» **Activity**: In the records below, find the line containing "635x477 pixels." and transcribe it and every line after it exactly; leave the pictures out.

#### Dataset entries

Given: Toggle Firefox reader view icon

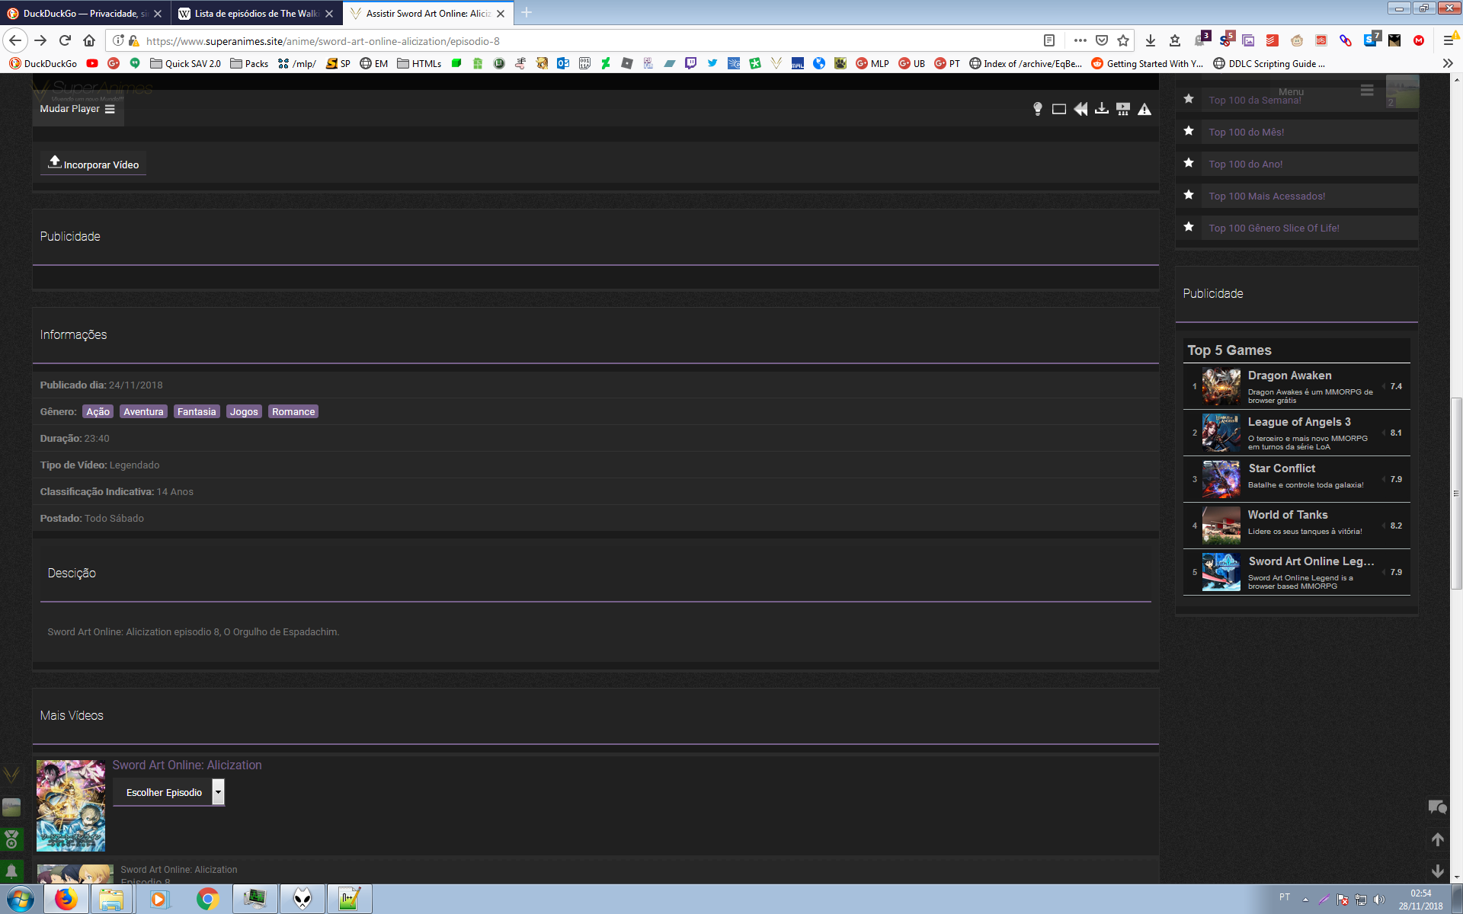Looking at the screenshot, I should (x=1048, y=40).
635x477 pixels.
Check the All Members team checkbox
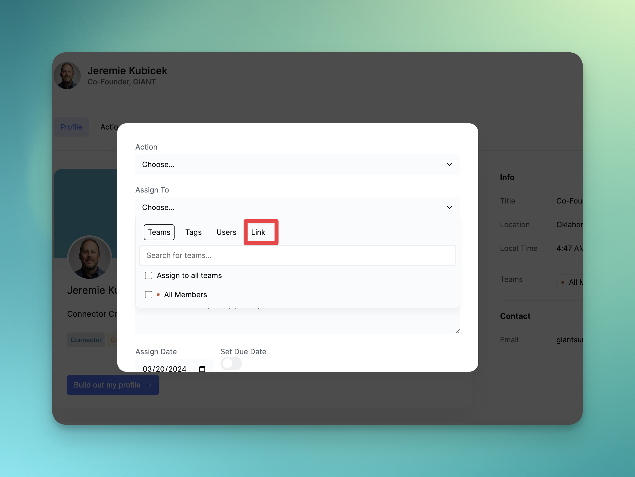148,295
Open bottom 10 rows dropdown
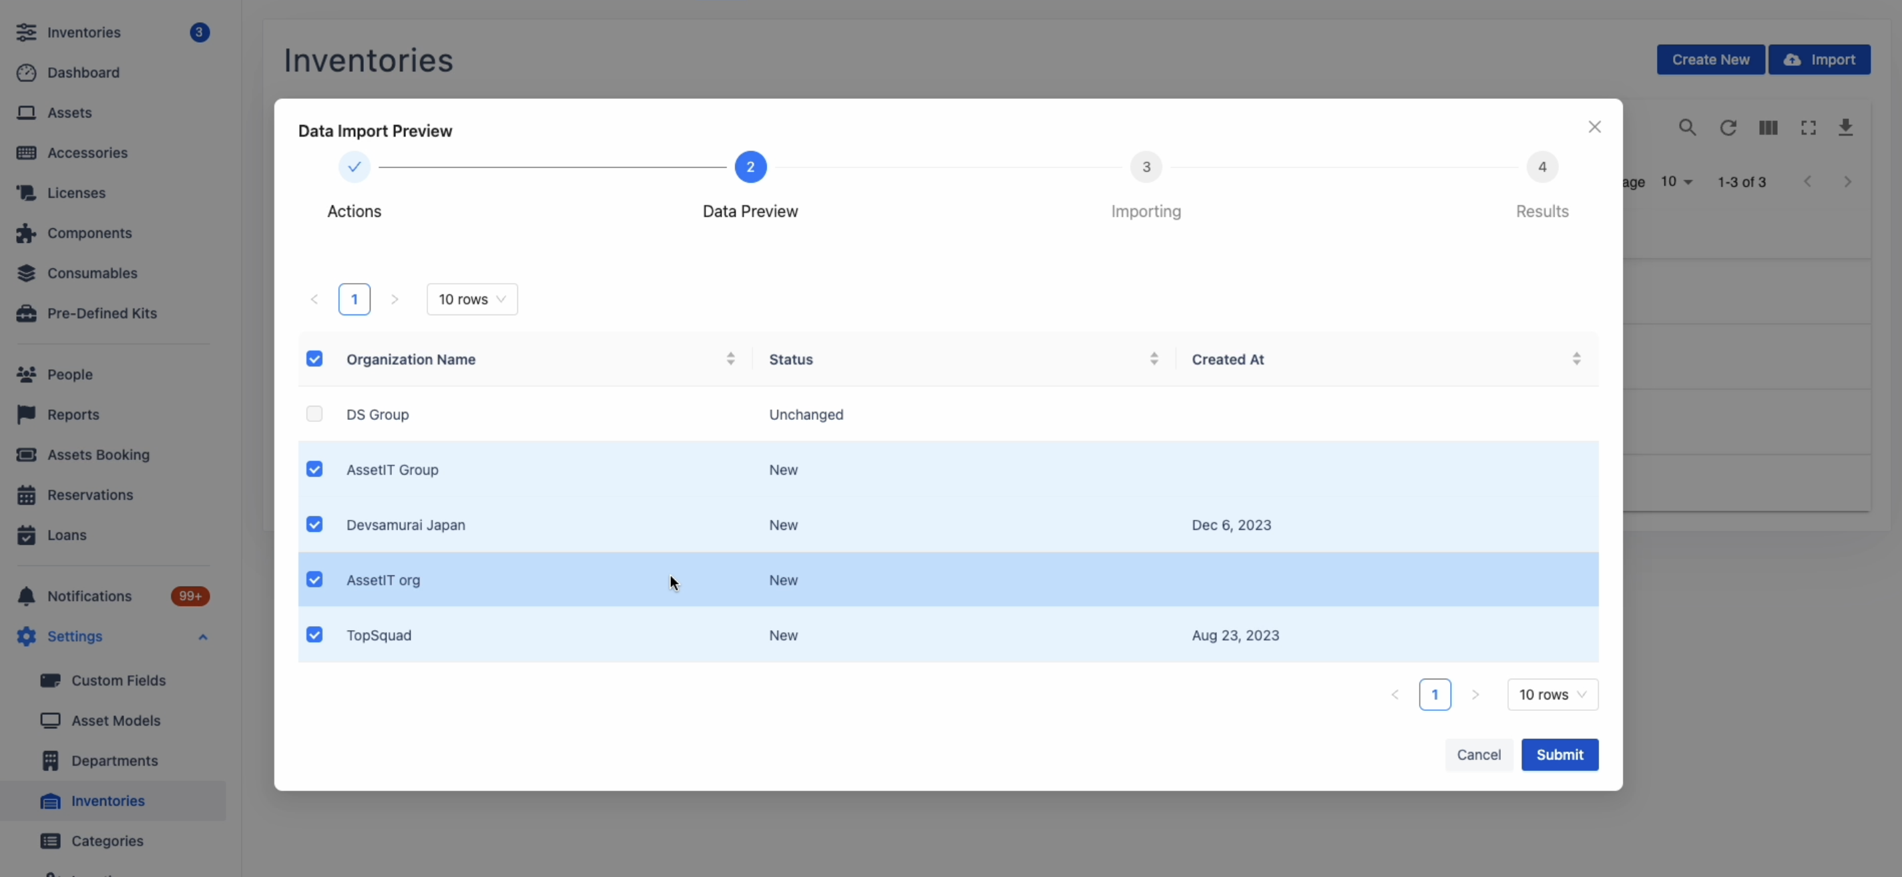 click(x=1552, y=695)
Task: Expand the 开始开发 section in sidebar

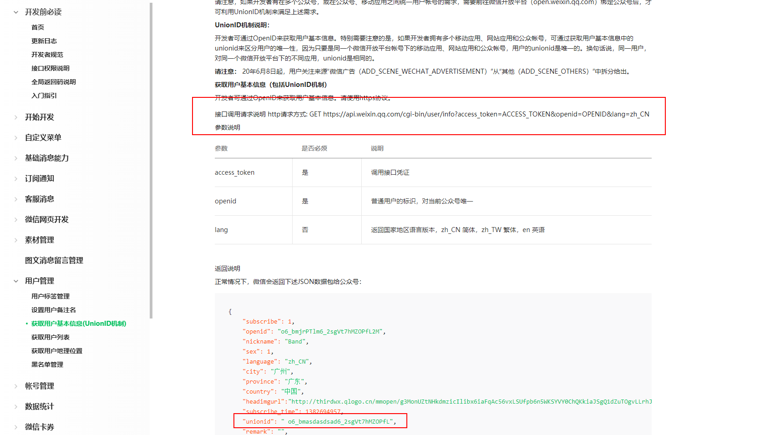Action: pos(38,117)
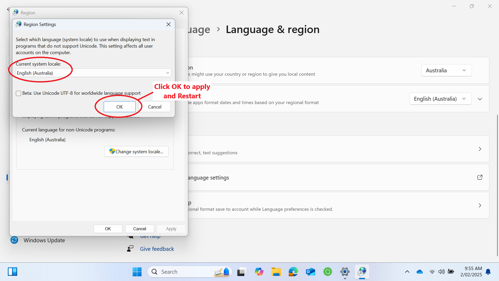Open Windows Start menu
Viewport: 499px width, 281px height.
[137, 272]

########

» **Exercise result**:
635x477 pixels.
Check the All Members team checkbox
148,295
Open bottom 10 rows dropdown
 click(x=1552, y=695)
Task: Expand the 开始开发 section in sidebar

Action: pos(38,117)
Open Windows Start menu
Viewport: 499px width, 281px height.
[137, 272]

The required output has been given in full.